My stomach dropped. My limbs trembled.
“Why?” I asked, voice cracking. Terror and confusion warred inside me.
He didn’t answer at once. Instead, he turned his back just long enough to reach for something — a device that looked like metal prongs connected to thick cables. I watched his movements carefully, trying to interpret intention without hope.
My panic spiked. “Don’t you dare,” I said — more a warning to myself than him.
But he clipped those prongs onto the ropes binding my wrists.
My wrists. Already numb from being tied.
My chest tightened. My breaths came faster. Reality was folding around me faster than my brain could register.
And just when my terror had peaked — he flipped something.

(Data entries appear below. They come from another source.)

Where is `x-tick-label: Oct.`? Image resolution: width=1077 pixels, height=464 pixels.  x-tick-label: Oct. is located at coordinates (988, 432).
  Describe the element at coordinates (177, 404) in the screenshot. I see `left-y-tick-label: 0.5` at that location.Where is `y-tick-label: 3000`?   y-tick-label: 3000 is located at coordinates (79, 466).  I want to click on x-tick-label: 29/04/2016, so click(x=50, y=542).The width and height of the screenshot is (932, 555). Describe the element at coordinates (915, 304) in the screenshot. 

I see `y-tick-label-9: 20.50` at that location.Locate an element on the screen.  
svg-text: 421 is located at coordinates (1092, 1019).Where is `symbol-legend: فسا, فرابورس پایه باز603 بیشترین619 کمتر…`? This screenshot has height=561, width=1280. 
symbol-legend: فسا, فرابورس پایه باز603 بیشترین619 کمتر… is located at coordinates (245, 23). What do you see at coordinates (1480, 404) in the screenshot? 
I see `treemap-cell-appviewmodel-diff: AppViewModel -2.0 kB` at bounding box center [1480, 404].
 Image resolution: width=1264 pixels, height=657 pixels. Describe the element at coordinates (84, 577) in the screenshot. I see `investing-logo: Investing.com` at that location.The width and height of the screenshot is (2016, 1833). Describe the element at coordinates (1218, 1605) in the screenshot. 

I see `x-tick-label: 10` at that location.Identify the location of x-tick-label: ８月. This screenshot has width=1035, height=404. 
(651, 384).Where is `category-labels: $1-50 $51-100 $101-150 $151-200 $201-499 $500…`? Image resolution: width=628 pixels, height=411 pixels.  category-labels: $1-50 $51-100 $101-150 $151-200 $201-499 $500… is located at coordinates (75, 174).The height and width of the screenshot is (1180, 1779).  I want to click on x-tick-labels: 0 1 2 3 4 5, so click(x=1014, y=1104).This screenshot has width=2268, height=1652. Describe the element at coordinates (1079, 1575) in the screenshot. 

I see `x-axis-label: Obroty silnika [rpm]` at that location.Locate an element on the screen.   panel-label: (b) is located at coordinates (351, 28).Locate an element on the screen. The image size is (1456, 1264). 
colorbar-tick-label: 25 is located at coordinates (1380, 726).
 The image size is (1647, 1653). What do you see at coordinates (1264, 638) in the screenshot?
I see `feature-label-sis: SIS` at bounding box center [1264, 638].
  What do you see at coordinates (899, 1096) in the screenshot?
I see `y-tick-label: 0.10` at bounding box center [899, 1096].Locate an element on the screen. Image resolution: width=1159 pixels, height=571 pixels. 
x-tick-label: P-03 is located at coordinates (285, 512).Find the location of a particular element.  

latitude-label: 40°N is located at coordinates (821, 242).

There was a crack of energy. A hum that felt too loud and too close. A shudder that started in my bones and ripped outward.
Pain exploded inside me — not sharp and screaming, but deep and pulsing, like my nerves had suddenly been lit on fire from the inside out.
My scream tore out of me, raw and unfiltered, filling the room without permission.
I fought it at first. Tried to twist away. Tried to spit in his direction. Tried to make any movement that was mine instead of controlled.
But the ropes held. And the device dictated every pulse that tore through my body.
I could feel it in my muscles, in my lungs, in every shattered breath that followed one another too fast to count.
He stood there, calm, watching. No pity. No rushed cruelty. Just fascination — like he was observing a study rather than inflicting torment.
My vision blurred around the edges. Tears welled up. My teeth clenched.
I screamed again.
Not for pain. For disbelief. For betrayal. For everything that had gone wrong and left me with no choices and no defenses.
”Oh, I am going to enjoy this.” I heard him say and feel my throat dry up in pain and shock.
Leo
Leo where are you?
“It’s going to be a long ride, Kristen.”